*WHAT THE TASK REQUIRES*:
Reproduce verbatim the entries from the line containing "You are a computer-use agent. 326x183 pixels." through the line containing "Select the $1,886.00", inclusive.

---*---

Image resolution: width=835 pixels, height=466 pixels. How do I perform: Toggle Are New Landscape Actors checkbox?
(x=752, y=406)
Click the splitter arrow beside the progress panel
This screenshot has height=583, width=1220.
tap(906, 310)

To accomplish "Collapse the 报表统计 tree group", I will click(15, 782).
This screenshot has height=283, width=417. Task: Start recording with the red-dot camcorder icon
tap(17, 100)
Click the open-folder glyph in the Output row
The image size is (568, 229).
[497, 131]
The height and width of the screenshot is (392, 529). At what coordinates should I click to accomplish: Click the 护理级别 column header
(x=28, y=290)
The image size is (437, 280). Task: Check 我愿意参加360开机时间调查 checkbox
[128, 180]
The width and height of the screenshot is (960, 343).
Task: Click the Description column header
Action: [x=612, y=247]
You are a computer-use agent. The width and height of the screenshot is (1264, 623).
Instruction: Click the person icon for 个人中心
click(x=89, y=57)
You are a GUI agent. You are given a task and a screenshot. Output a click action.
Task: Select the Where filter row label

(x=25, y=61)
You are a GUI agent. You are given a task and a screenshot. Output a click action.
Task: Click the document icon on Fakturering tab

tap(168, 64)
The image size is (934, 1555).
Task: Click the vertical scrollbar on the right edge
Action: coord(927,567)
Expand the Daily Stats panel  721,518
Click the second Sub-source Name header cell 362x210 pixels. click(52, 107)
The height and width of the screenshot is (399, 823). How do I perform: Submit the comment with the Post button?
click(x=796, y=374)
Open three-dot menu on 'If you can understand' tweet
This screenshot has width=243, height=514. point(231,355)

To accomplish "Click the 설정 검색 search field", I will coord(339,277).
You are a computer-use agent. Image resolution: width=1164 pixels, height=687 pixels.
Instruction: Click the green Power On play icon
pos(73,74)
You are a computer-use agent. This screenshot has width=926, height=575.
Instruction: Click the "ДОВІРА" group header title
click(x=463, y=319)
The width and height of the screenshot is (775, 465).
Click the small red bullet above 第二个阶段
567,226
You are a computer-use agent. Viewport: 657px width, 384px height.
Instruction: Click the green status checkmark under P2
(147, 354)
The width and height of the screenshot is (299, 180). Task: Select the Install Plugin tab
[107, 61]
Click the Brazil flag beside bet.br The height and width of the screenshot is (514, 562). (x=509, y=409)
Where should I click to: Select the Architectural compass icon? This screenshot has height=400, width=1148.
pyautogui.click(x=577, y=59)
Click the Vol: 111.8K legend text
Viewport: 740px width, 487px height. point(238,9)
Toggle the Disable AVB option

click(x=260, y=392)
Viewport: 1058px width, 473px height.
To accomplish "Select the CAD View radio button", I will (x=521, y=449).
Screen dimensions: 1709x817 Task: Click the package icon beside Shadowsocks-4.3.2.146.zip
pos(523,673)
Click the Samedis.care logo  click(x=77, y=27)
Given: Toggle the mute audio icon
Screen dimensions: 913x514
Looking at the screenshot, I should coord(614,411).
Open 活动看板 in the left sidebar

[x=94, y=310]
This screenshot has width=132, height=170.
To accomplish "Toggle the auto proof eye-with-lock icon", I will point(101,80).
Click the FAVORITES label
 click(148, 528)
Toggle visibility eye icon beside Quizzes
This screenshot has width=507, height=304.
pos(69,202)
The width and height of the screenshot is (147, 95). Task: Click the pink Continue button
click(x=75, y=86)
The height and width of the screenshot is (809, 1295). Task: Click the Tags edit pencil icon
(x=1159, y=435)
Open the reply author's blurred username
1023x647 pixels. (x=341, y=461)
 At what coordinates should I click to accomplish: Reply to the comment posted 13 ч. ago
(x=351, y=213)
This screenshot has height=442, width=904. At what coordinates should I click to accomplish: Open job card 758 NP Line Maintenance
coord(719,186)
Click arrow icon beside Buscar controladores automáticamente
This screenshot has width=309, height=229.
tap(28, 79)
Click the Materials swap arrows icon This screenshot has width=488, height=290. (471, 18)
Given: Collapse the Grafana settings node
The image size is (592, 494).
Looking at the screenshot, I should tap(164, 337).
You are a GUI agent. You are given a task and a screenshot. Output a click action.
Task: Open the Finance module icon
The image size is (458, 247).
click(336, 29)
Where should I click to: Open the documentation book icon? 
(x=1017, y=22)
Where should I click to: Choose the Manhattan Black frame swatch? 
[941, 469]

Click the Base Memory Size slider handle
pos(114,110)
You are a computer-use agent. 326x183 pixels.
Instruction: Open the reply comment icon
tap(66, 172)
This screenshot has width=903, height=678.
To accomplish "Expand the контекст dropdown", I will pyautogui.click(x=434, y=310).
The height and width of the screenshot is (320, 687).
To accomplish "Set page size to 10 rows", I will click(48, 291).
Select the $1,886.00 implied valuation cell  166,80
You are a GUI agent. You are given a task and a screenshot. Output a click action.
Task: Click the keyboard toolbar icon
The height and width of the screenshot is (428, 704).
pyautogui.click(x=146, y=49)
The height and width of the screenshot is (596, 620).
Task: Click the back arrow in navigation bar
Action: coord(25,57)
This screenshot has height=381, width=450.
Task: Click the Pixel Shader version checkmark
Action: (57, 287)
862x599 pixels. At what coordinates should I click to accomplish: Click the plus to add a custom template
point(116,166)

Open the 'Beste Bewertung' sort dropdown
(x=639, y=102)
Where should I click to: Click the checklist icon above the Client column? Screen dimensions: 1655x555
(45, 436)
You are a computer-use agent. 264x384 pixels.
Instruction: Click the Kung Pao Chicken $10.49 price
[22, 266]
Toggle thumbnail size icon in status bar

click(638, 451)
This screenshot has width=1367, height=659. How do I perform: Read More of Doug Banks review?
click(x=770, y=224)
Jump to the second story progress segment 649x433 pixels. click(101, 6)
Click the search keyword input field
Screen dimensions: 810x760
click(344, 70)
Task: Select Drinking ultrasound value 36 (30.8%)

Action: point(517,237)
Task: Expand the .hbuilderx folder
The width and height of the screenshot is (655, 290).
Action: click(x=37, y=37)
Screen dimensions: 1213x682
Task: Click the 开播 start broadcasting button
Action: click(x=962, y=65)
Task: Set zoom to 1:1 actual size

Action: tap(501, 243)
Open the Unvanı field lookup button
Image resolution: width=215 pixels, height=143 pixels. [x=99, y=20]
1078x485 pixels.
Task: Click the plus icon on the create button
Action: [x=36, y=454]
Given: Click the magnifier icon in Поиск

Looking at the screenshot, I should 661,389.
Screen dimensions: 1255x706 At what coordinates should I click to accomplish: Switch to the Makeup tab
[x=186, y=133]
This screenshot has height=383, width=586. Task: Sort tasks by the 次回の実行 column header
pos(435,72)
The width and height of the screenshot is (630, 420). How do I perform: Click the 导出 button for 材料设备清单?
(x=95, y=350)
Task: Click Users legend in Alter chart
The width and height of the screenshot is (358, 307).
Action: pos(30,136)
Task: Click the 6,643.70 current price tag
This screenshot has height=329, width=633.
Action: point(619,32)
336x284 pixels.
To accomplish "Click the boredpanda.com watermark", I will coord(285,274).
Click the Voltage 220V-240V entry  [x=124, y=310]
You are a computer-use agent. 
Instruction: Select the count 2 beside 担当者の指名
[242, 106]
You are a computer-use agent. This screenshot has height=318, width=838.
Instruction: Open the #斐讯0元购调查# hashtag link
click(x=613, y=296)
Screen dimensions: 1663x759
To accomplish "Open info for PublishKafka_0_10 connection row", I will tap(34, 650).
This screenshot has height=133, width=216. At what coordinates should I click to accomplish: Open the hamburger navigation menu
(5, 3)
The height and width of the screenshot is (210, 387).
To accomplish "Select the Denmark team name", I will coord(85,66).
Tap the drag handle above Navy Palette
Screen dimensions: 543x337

---*---

*ANSWER BELOW*:
You are a computer-use agent. 326x183 pixels.
Instruction: Open the reply comment icon
tap(66, 172)
This screenshot has width=903, height=678.
To accomplish "Expand the контекст dropdown", I will pyautogui.click(x=434, y=310).
The height and width of the screenshot is (320, 687).
To accomplish "Set page size to 10 rows", I will click(48, 291).
Select the $1,886.00 implied valuation cell  166,80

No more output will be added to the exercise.